Where in the records does the word "computer" occur? Copy each line in which it does.

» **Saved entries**
"""

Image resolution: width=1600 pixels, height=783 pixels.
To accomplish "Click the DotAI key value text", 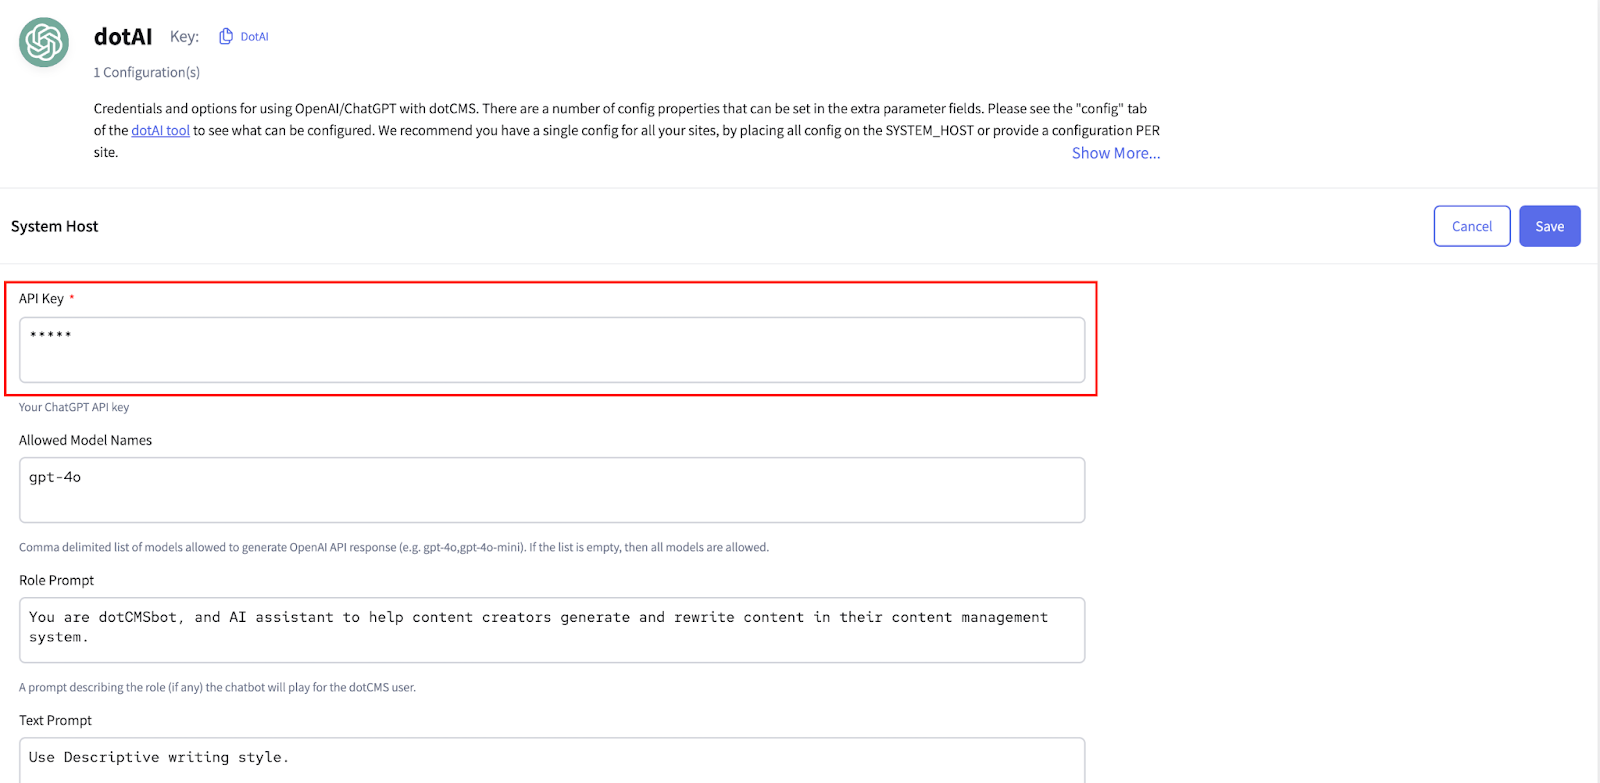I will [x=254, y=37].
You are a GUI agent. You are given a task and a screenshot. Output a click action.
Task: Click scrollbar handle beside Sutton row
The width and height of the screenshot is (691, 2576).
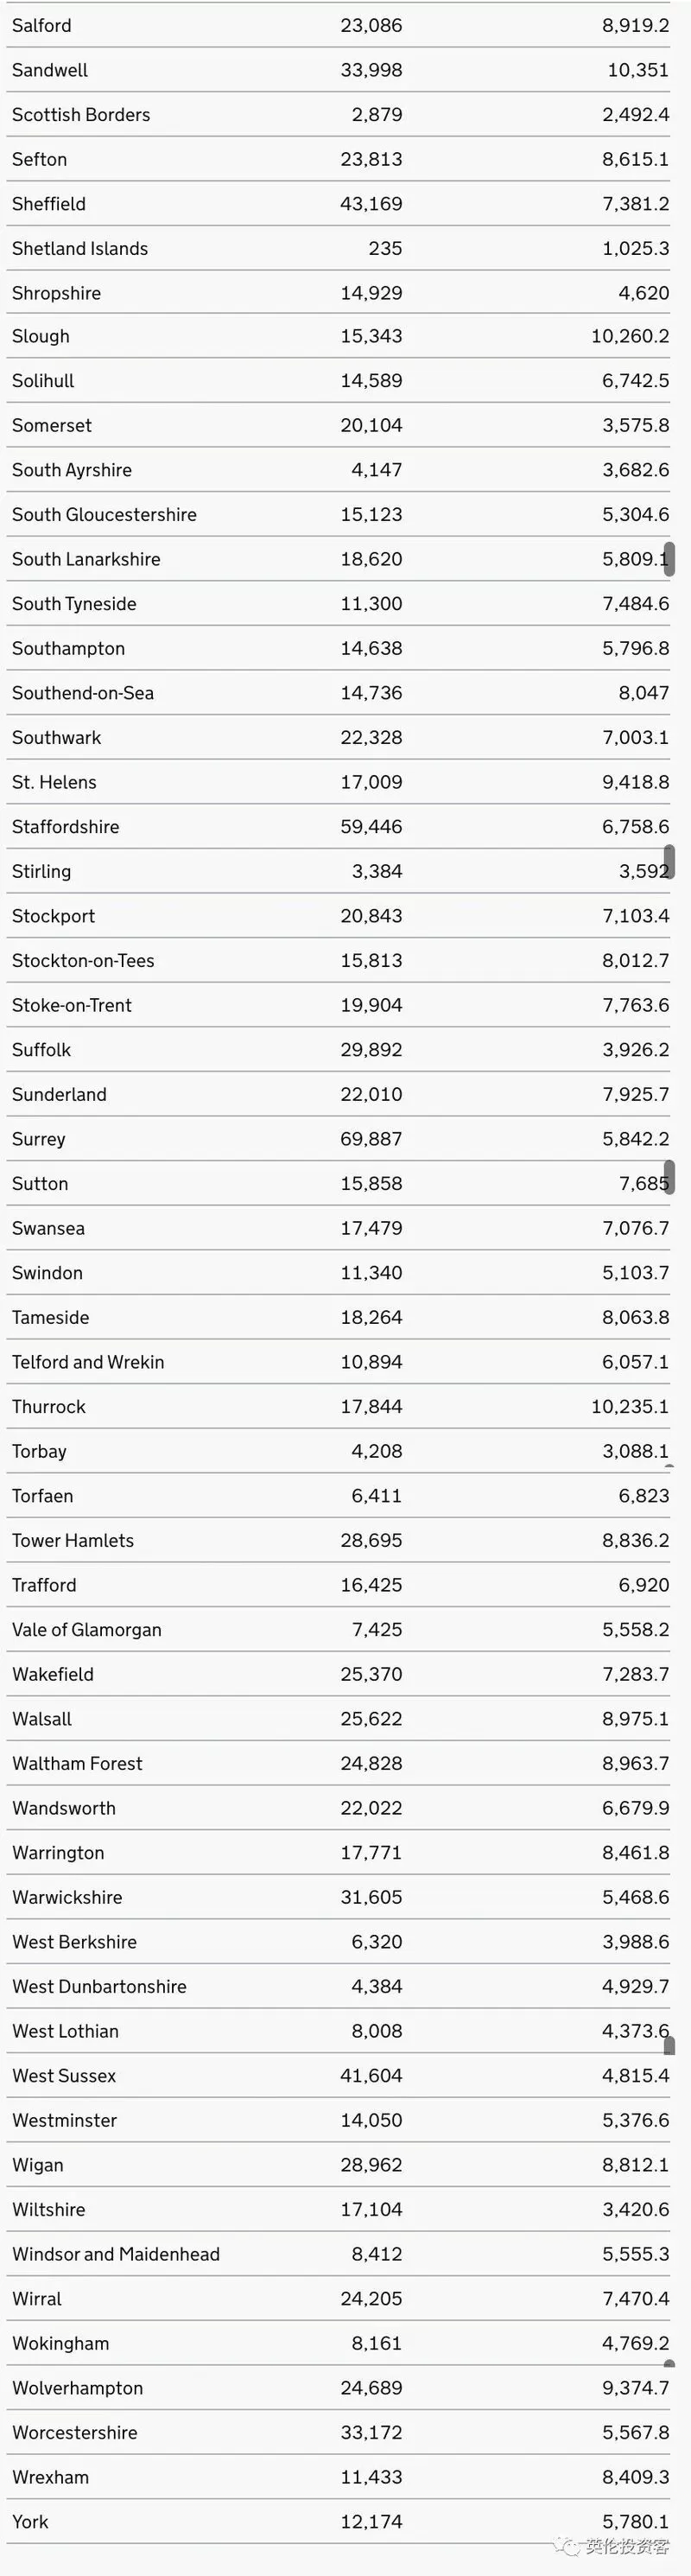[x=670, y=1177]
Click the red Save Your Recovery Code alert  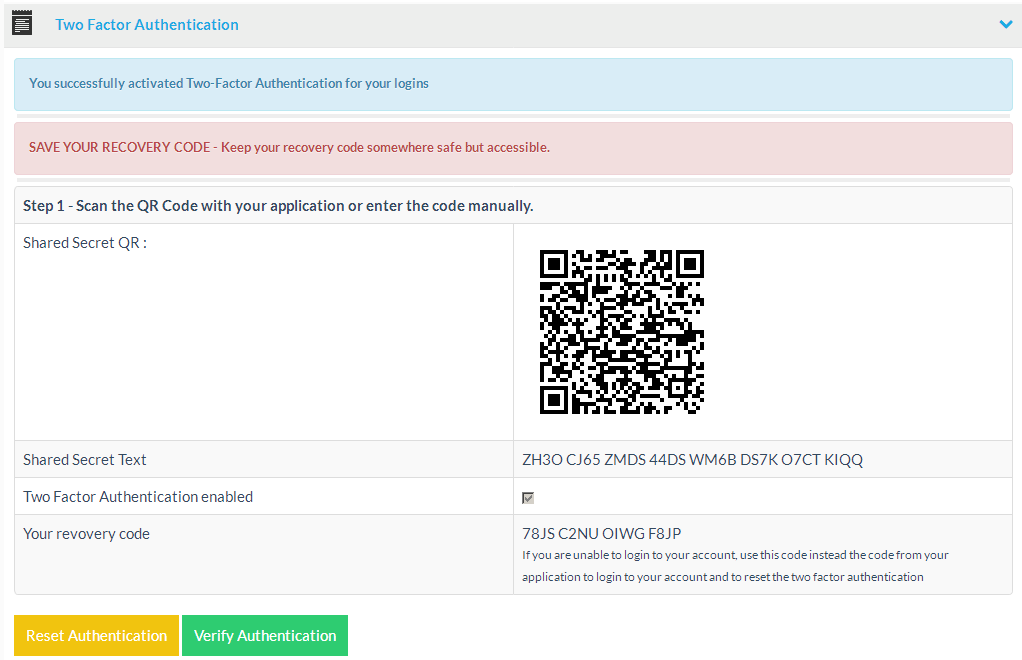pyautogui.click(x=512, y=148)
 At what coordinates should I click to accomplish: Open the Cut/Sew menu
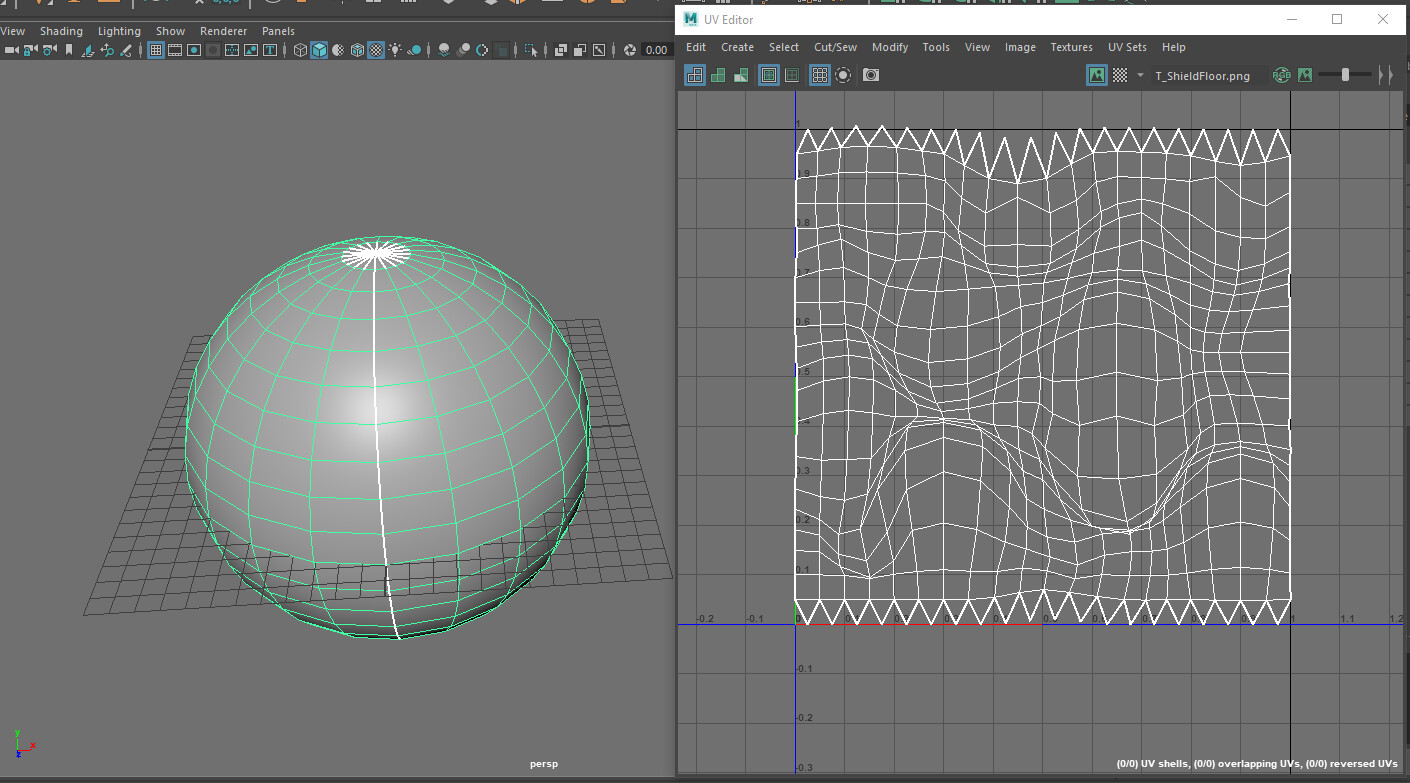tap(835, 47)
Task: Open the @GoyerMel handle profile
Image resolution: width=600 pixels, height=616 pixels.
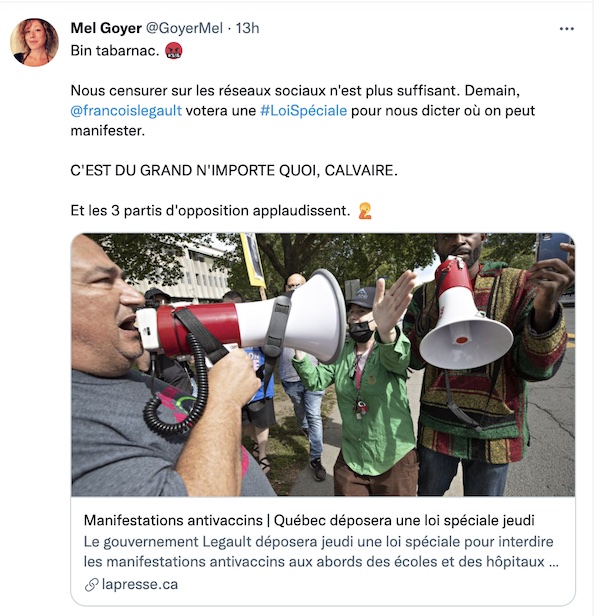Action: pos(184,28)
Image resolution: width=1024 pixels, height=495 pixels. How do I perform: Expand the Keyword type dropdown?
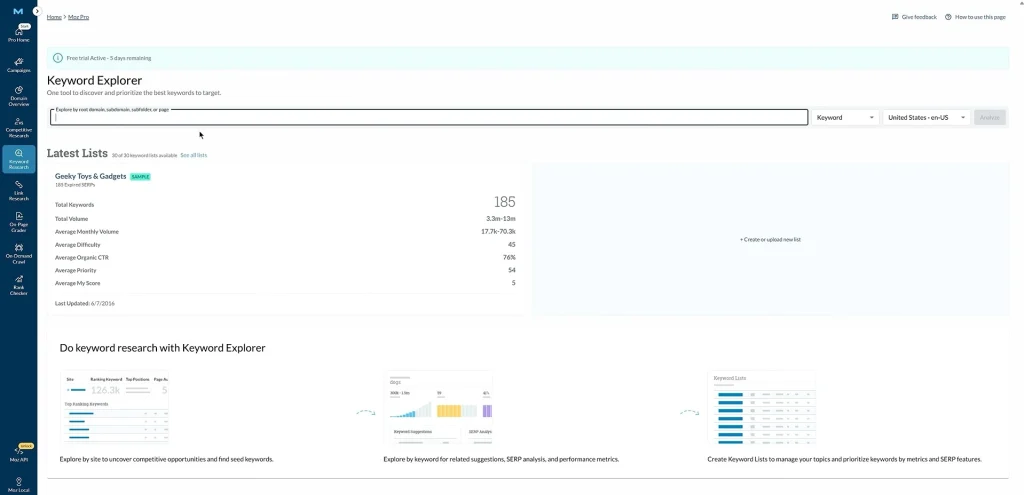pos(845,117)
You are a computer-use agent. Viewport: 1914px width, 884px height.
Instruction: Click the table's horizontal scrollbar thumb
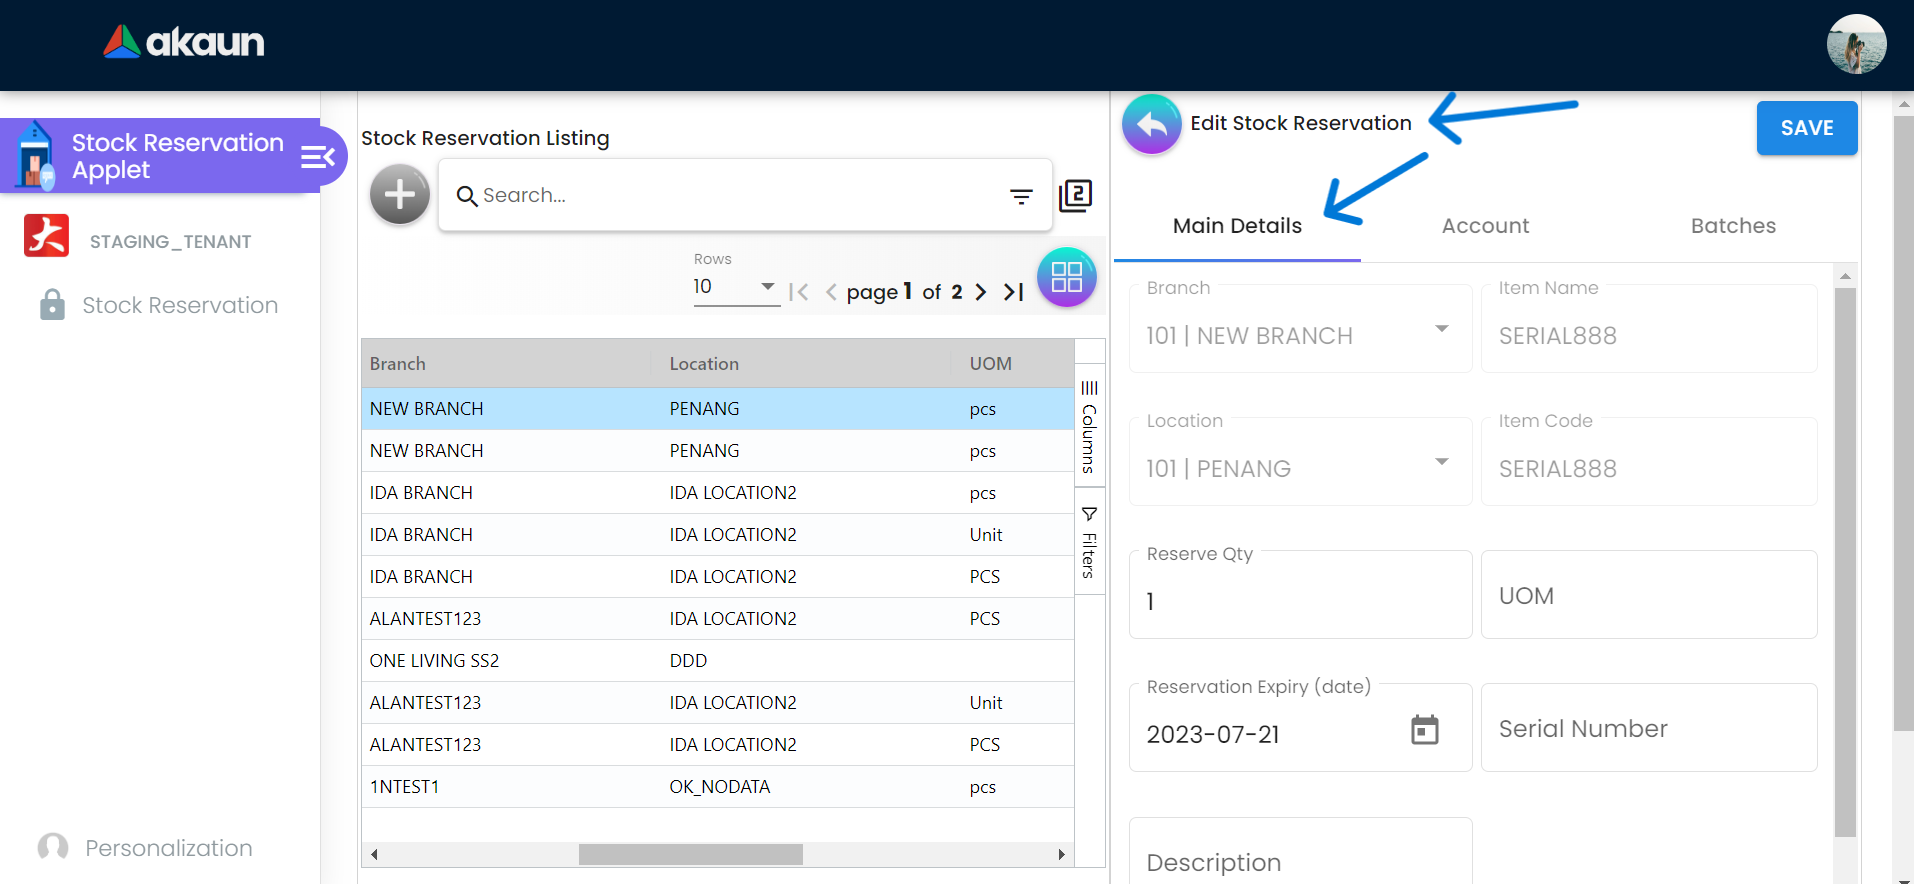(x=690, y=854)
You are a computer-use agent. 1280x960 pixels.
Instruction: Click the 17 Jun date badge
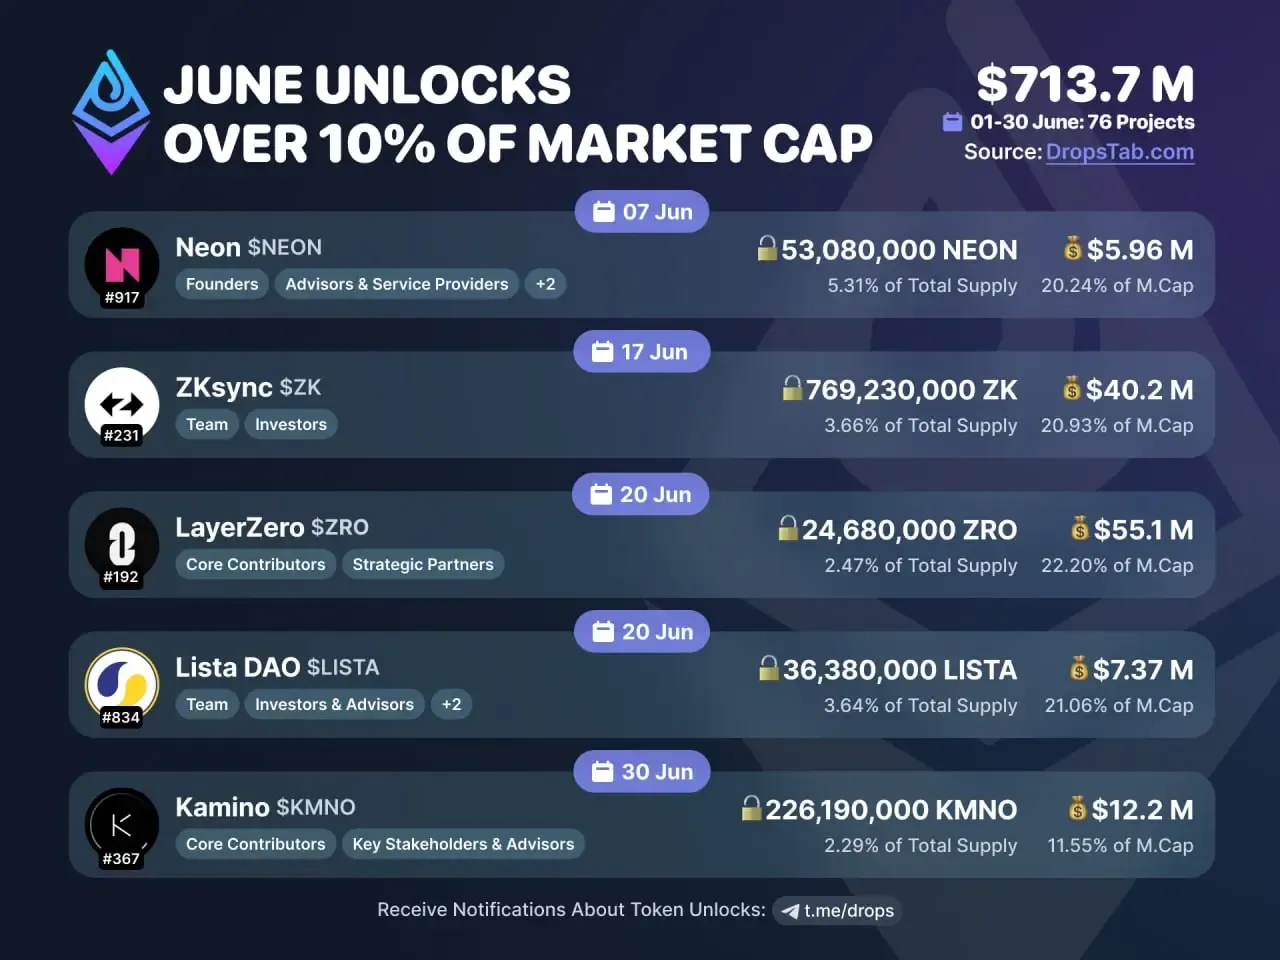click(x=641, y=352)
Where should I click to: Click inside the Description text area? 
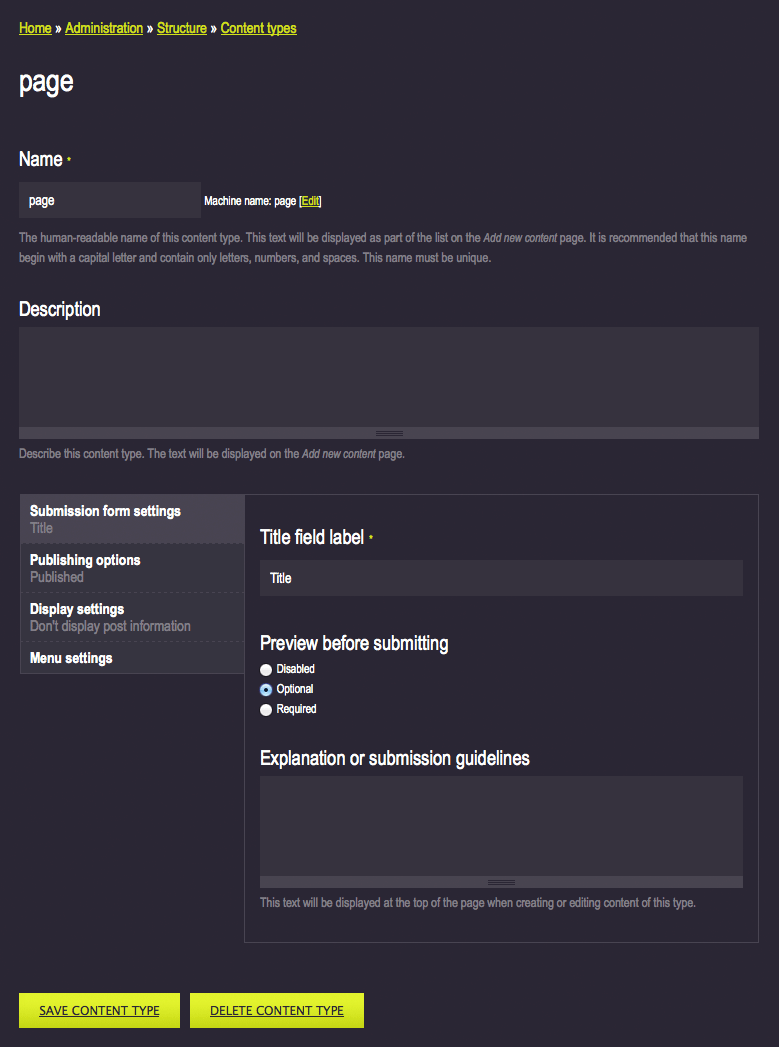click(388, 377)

"""

» **Response to the task**
You are a computer-use agent. Viewport: 1914px width, 884px height.
You are a computer-use agent. 1280x960 pixels.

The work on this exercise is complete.